Figurillas conocidas como “monos crudos” o sea hechas de barro mal cocido, ollas pequeñas, vasijas – efigie y miniaturas, así como vasijas de boca amplia o compuestas por dos recipientes, bien sea colocados uno encima de otro o unidos entre sí por dos o tres fragmentos de barro.

 Este tipo de cerámica proviene, por lo general, de los llamados entierros sencillos o “pobres”, como lo dicen los moneros.

 CLASICA

 Esta etapa es representada por la cerámica que por regla general no se localiza en la superficie sino en las denominadas “tumbas de tiro”, muchas de las cuales no han sido exploradas científicamente, por lo contrario, han sido saqueadas por los llamados “moneros”.

 La Fase Comala supone el esplendor de la etapa de las “tumbas de tiro”, siendo contemporáneas al esplendor Teotihuacano.

 Diesselboff, investigador, nos dice que este tipo de tumbas son ahondadas en suelo rocoso (tepetate) con una profundidad de 1.20 a 3 Mts., en donde se abre un nicho ovalado que forma la cámara. La bóveda, ligeramente arqueada, de un metro de altura, con una entrada que es clausurada con una lápida o con metates. Los pozos de la cueva son llenados de tierra, después de colocar el cadáver en el centro y las ofrendas a lo largo de las paredes. Un círculo de piedras empotradas en la tierra señalan la tumba desde la superficie.

 A esta Fase Comala pertenecen la mayoría de figuras huecas representando personas o animales, así como vasijas en forma de vegetales que tenían función utilitaria, todas elaboradas con barro, bien pulido y de color rojo.

 Las figuras humanas son representaciones de hombres y mujeres en varias actitudes, hay cargadores, guerreros, jorobados, aguadores, cazadores, mujeres en labores domésticas o actitudes de ternura expresada en el cuidado de sus hijos, todas éstas realistas y en forma sencilla.

 Innumerables representaciones de animales con predominio de perros.

 Del área ocupada por el Comala moderno, Nogueras, La Parranda y La Cañada han procedido magníficos ejemplares del tipo rojo y negro pulidos.

 Es probable que por todo este panorama arqueológico la Dra. Isabel Kelly le bautizara con el nombre de “COMPLEJO COMALA”.

 La carencia de ruinas arqueológicas de consideración, en toda esta región, son atribuibles a la proximidad y constante actividad de su “Dios y Mito”, Volcán de Fuego, así como por los materiales frágiles e inconsistentes utilizados para sus construcciones.

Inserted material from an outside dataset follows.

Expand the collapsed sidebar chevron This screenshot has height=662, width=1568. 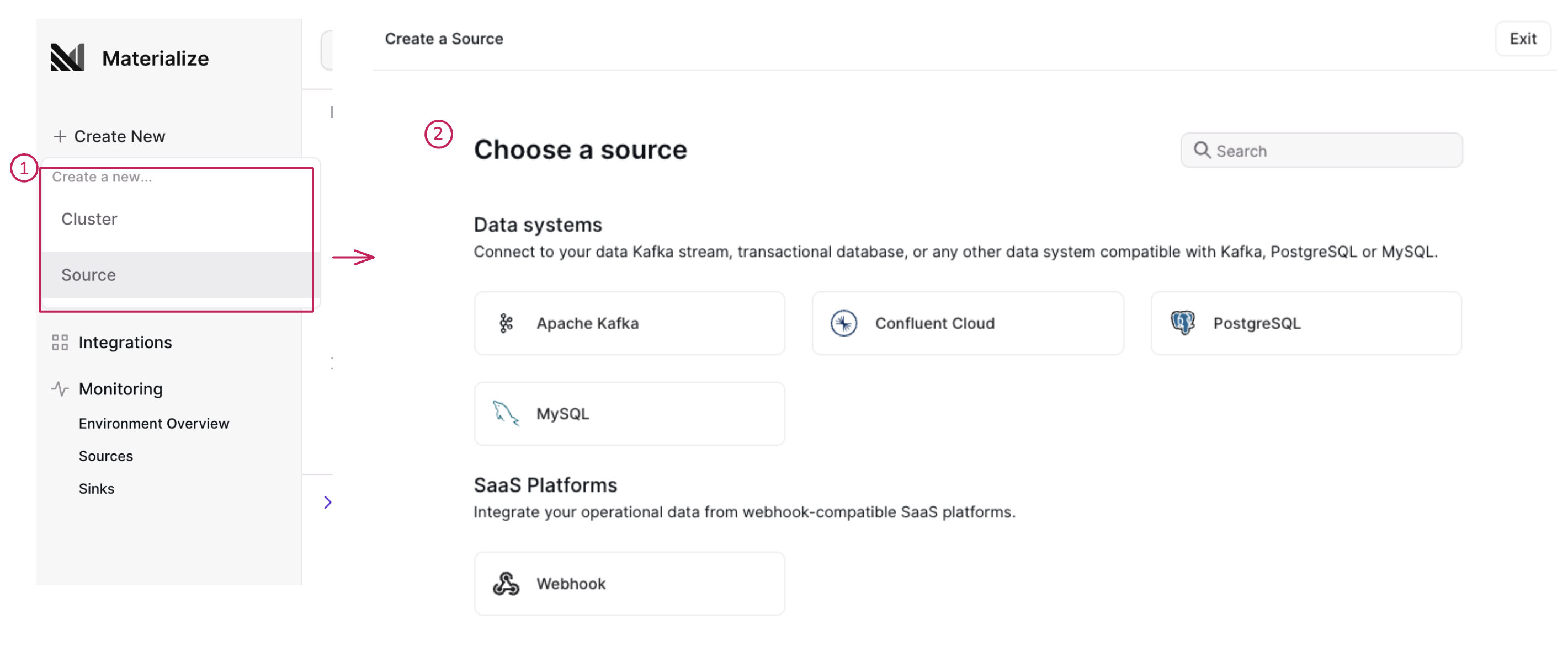pos(328,503)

 Aspectos importantes sobre esta etapa son los mencionados en la Suma de Visitas, tanto del Padre Ponce como en la Relación de Lebrón de Quiñones, sobre la existencia de sistemas de “regadíos” implantados por indígenas de nueve poblados, entre éstos Comala y Zacualpan, así como la supervivencia de “Huertas”, entre otras, las de Comala y Suchitlán, sistemas que fueron de gran valor para la producción de cacao en la época de las encomiendas.

 El escueto conocimiento sobre quienes fueron los primeros pobladores de Comala, poco a poco se nos irá vislumbrando, ya que los estudios realizados por la propia Dra. Kelly y otros arqueólogos dan la pauta a seguir para aclarar nuestro remoto pasado y que pueden proporcionar algunas sorpresas en las localizaciones hechas al norte de la cabecera municipal y Nogueras, así como la cerámica encontrada y por encontrar en La Parranda y La Cañada, mismas que pueden ser marcos teóricos que expliquen con mayor exactitud el desarrollo económico, social, político, cultural y religioso de las comunidades prehispánicas del municipio ya que son, por ahora, un camino confuso.